I have been reading chapter 8 - The Discrete Fourier Transform of the book The Scientist and Engineer's Guide to Digital Signal Processing and chapter 12 - Discrete Fourier transform of the book Continuous and Discrete Time Signals and Systems. I'm not sure if I have understood real DFT properly.
From what I understood, in real DFT, if the samples in time domain have size $N$, then the output is consist of $\frac{N}{2} + 1$ complex number. Denote the output as X[ ], then Re X[ ] (real part of the complex numbers) is a list of amplitudes of cosine wave, and Im X[ ] (imaginary part of the complex numbers) is a list of amplitudes of sine wave. As is illustrated in the image:
And all of these waves have phase equal to $0$.
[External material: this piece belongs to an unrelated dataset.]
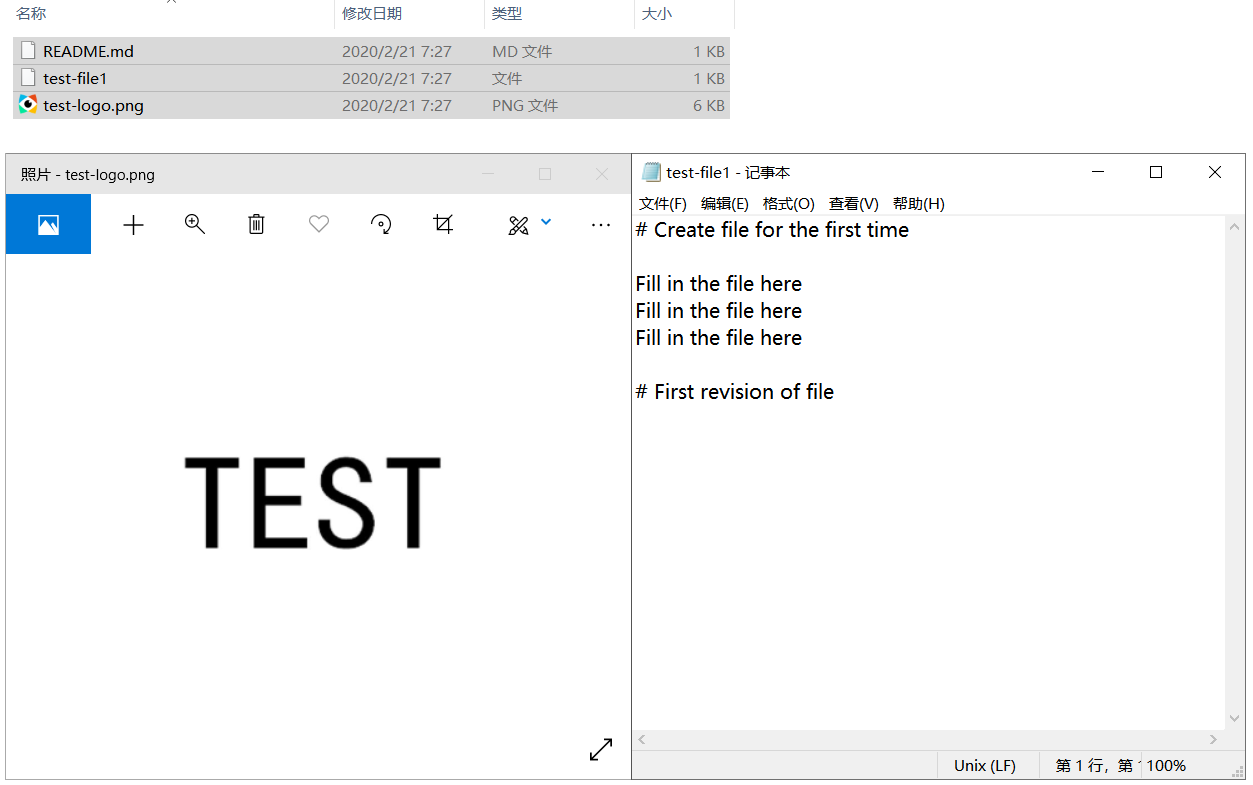Open the 编辑(E) menu in Notepad
Screen dimensions: 1253x785
coord(724,204)
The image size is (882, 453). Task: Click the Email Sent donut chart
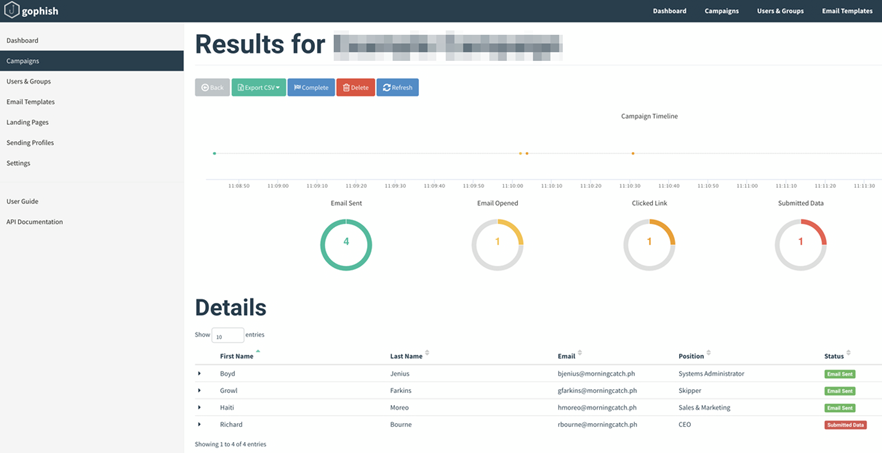(346, 244)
Yet if we use the forward DFT formula $$ X[r] = {\sum}_{k=0}^{N-1} x[k]e^{-j(2 \pi k r / M)} $$ to compute ($M$ is usually considered to be equal to $N$), the output is a sequence consisting of $N$ complex numbers, for a input sample with size $N$. And each of those complex numbers represents a frequency component. Denote a complex number in the list as $a + bi$.
Is it the case that the frequency components have amplitude $A = \sqrt{a^2 + b^2}$, phase $\varphi = \arccos{(\frac{a}{A})}$ and they are shifted sine waves?